PROBLEM REQUIREMENTS:
Convert every line of the material below into a JSON list of strings, one string per line, leaving out blank lines and the pictures.
— BEGIN DATA IN THIS EXERCISE —
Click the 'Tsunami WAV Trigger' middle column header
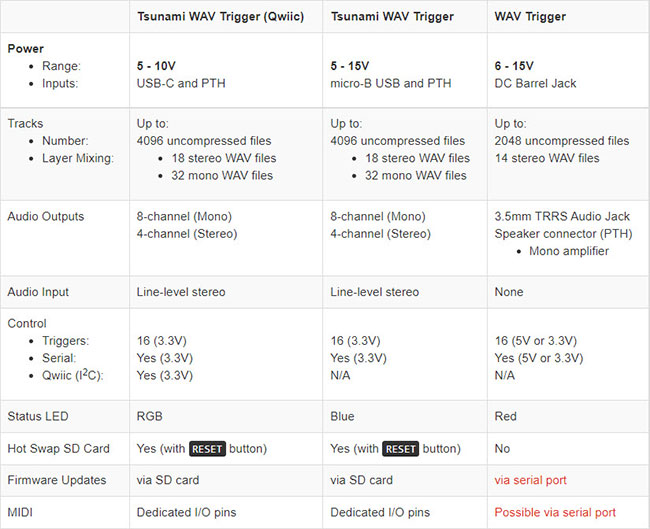Viewport: 650px width, 529px height. [392, 17]
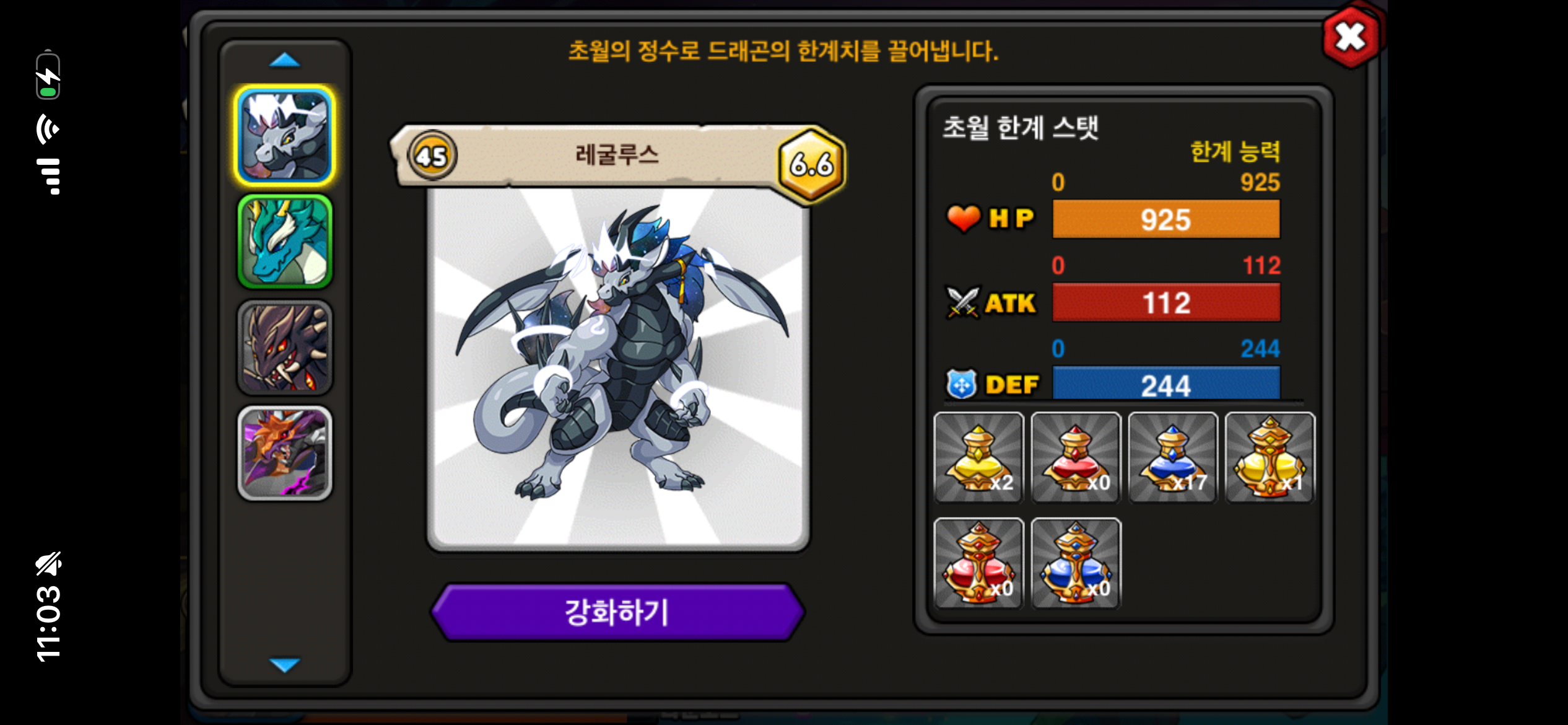Tap the purple 강화하기 enhance button
This screenshot has height=725, width=1568.
tap(617, 612)
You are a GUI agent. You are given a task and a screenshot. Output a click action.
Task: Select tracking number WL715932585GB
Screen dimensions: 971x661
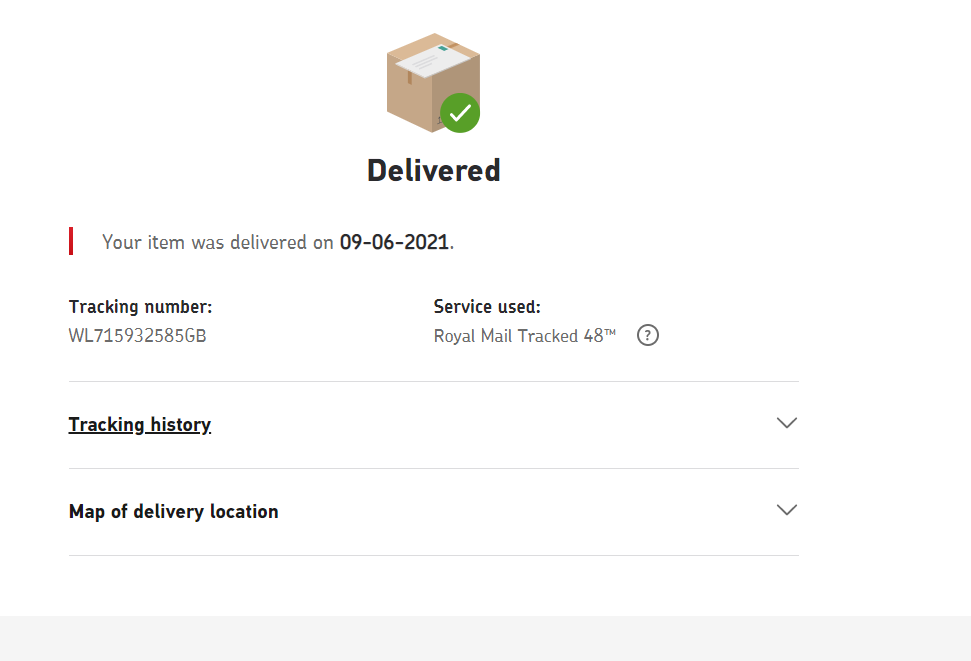[x=138, y=336]
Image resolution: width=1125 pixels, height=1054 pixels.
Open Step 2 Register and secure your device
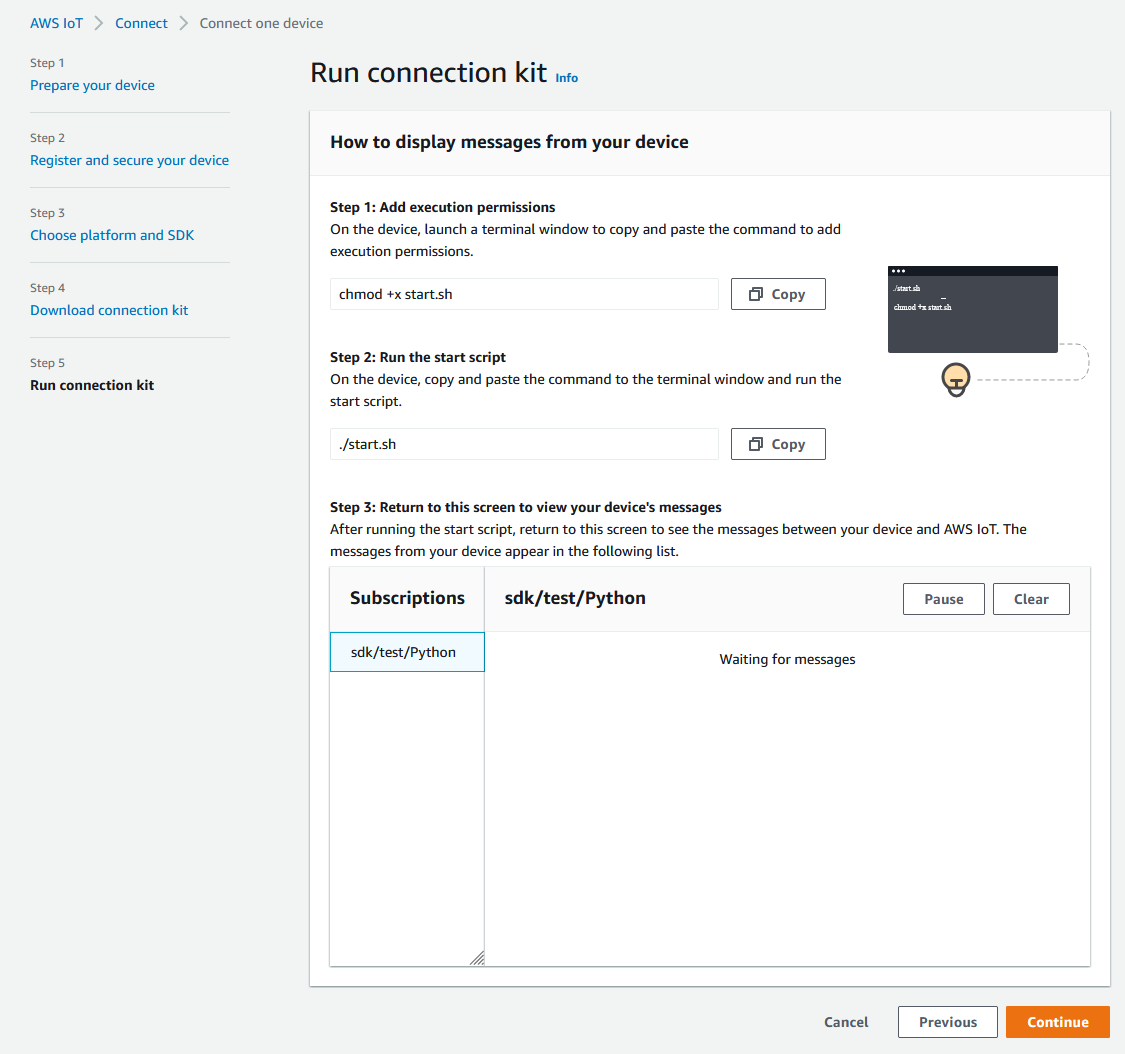(129, 160)
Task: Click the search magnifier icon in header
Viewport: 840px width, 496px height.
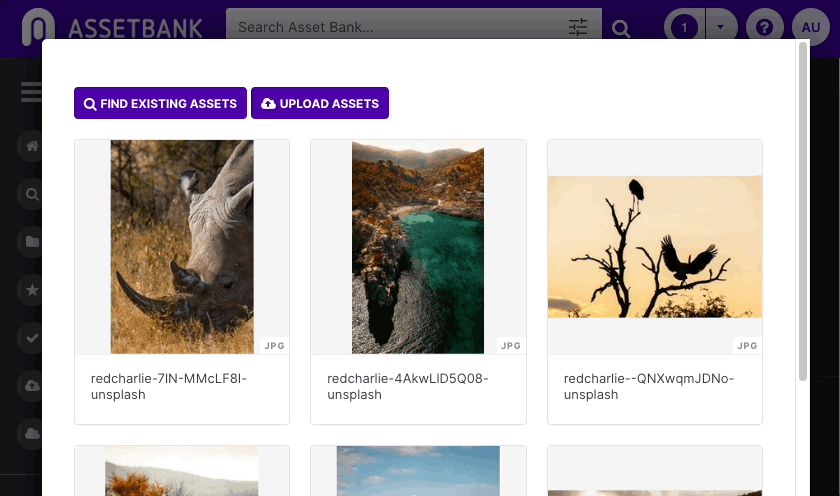Action: (x=620, y=28)
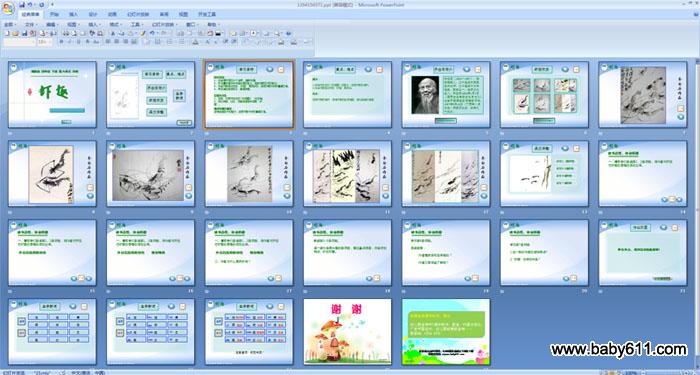This screenshot has height=375, width=700.
Task: Click the zoom slider in the status bar
Action: tap(664, 372)
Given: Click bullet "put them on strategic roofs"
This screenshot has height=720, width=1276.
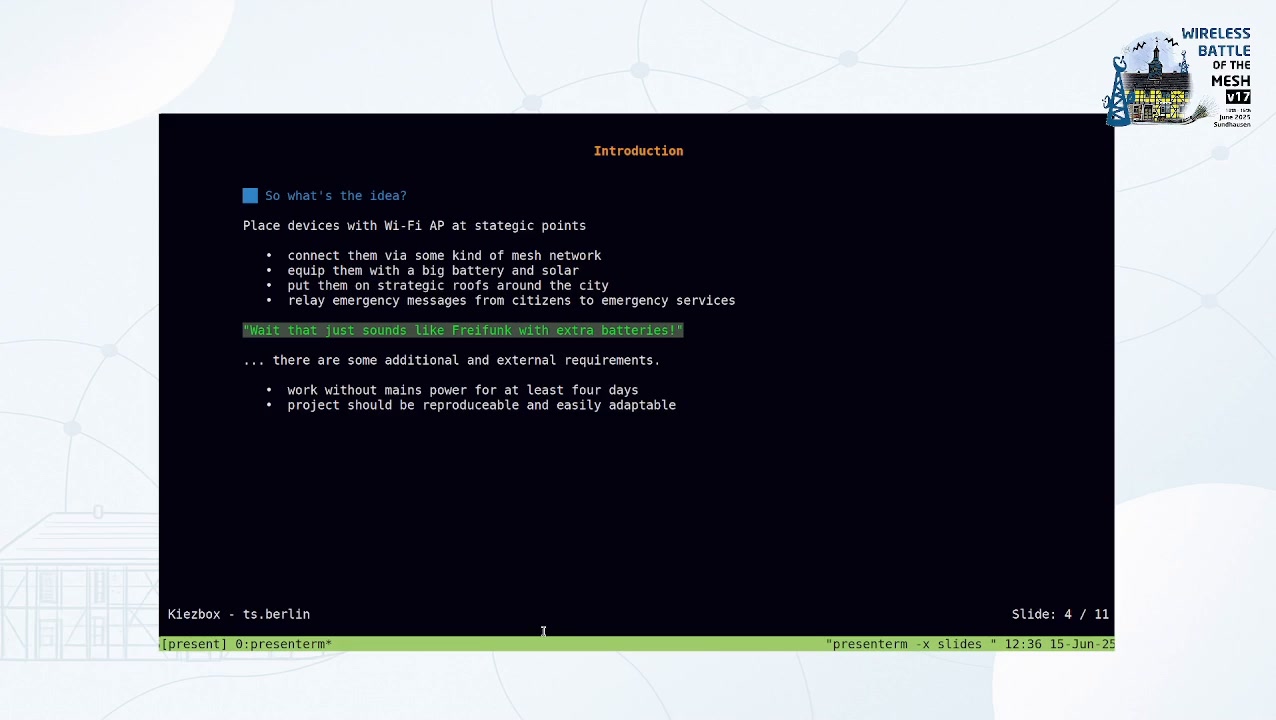Looking at the screenshot, I should click(x=447, y=286).
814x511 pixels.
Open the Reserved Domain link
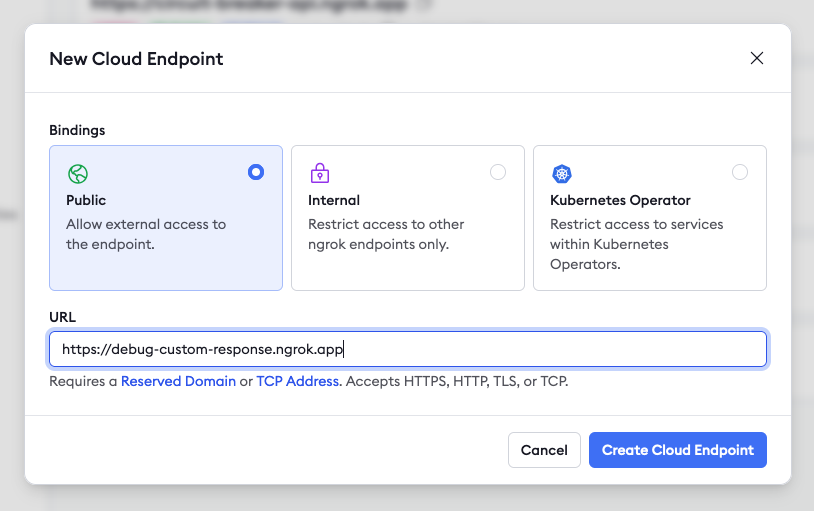click(x=178, y=381)
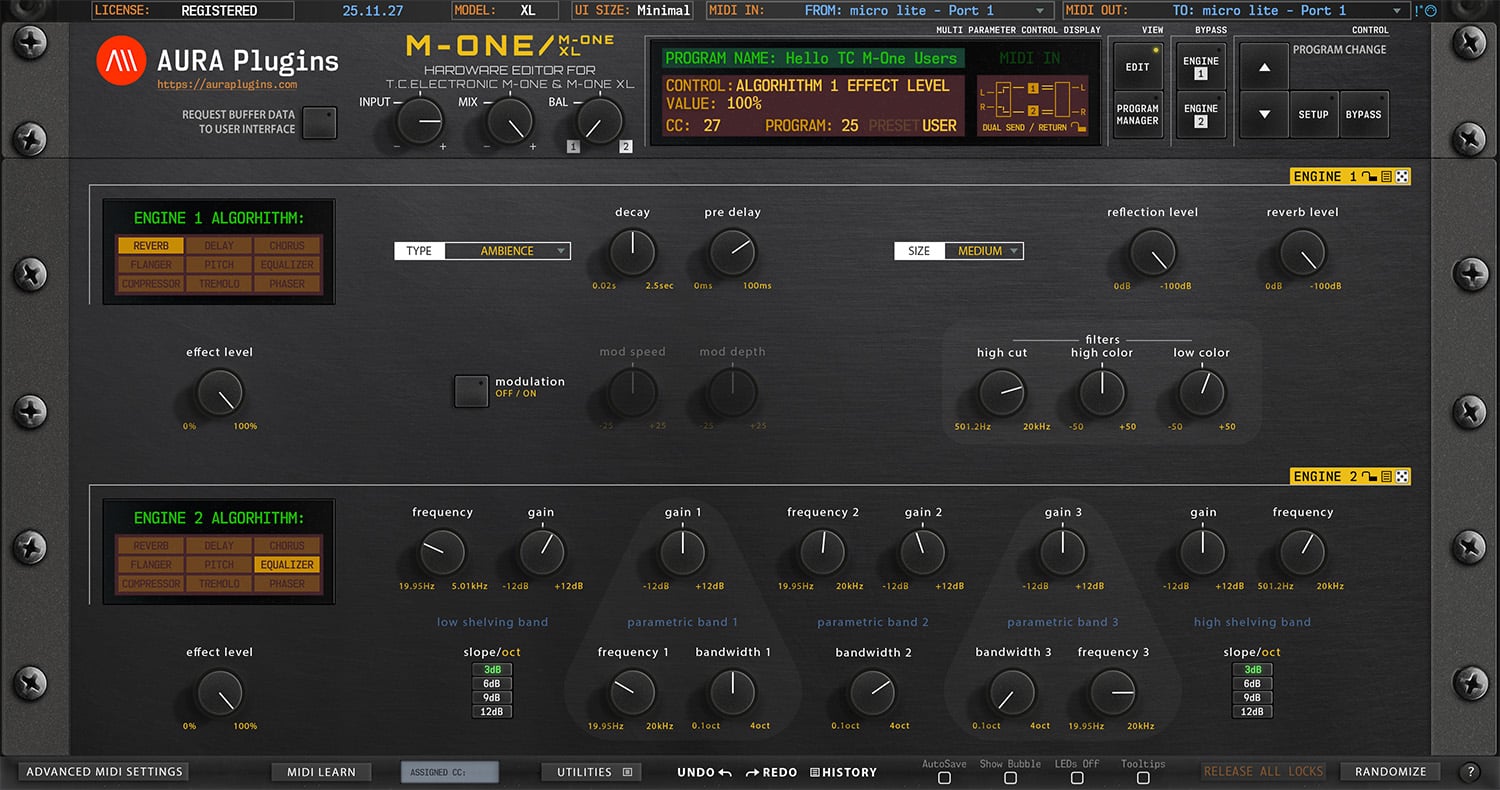Select 12dB slope for the high shelving band
The image size is (1500, 790).
point(1252,711)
— END DATA IN THIS EXERCISE —
PROBLEM SOLUTION:
[
  "Click the 'Tsunami WAV Trigger' middle column header",
  "Viewport: 650px width, 529px height. [392, 17]",
  "Tap the purple 강화하기 enhance button",
  "This screenshot has height=725, width=1568.",
  "tap(617, 612)",
  "You are a GUI agent. You are given a task and a screenshot. Output a click action.",
  "Task: Select tracking number WL715932585GB",
  "Screen dimensions: 971x661",
  "[x=138, y=336]",
  "Image resolution: width=1125 pixels, height=1054 pixels.",
  "Open Step 2 Register and secure your device",
  "(129, 160)",
  "Task: Click the search magnifier icon in header",
  "Viewport: 840px width, 496px height.",
  "Action: (x=620, y=28)",
  "This screenshot has height=375, width=700.",
  "Task: Click the zoom slider in the status bar",
  "Action: tap(664, 372)",
  "Given: Click bullet \"put them on strategic roofs\"",
  "This screenshot has height=720, width=1276.",
  "Looking at the screenshot, I should click(x=447, y=286).",
  "814x511 pixels.",
  "Open the Reserved Domain link",
  "click(x=178, y=381)",
  "Select 12dB slope for the high shelving band",
  "The image size is (1500, 790).",
  "point(1252,711)"
]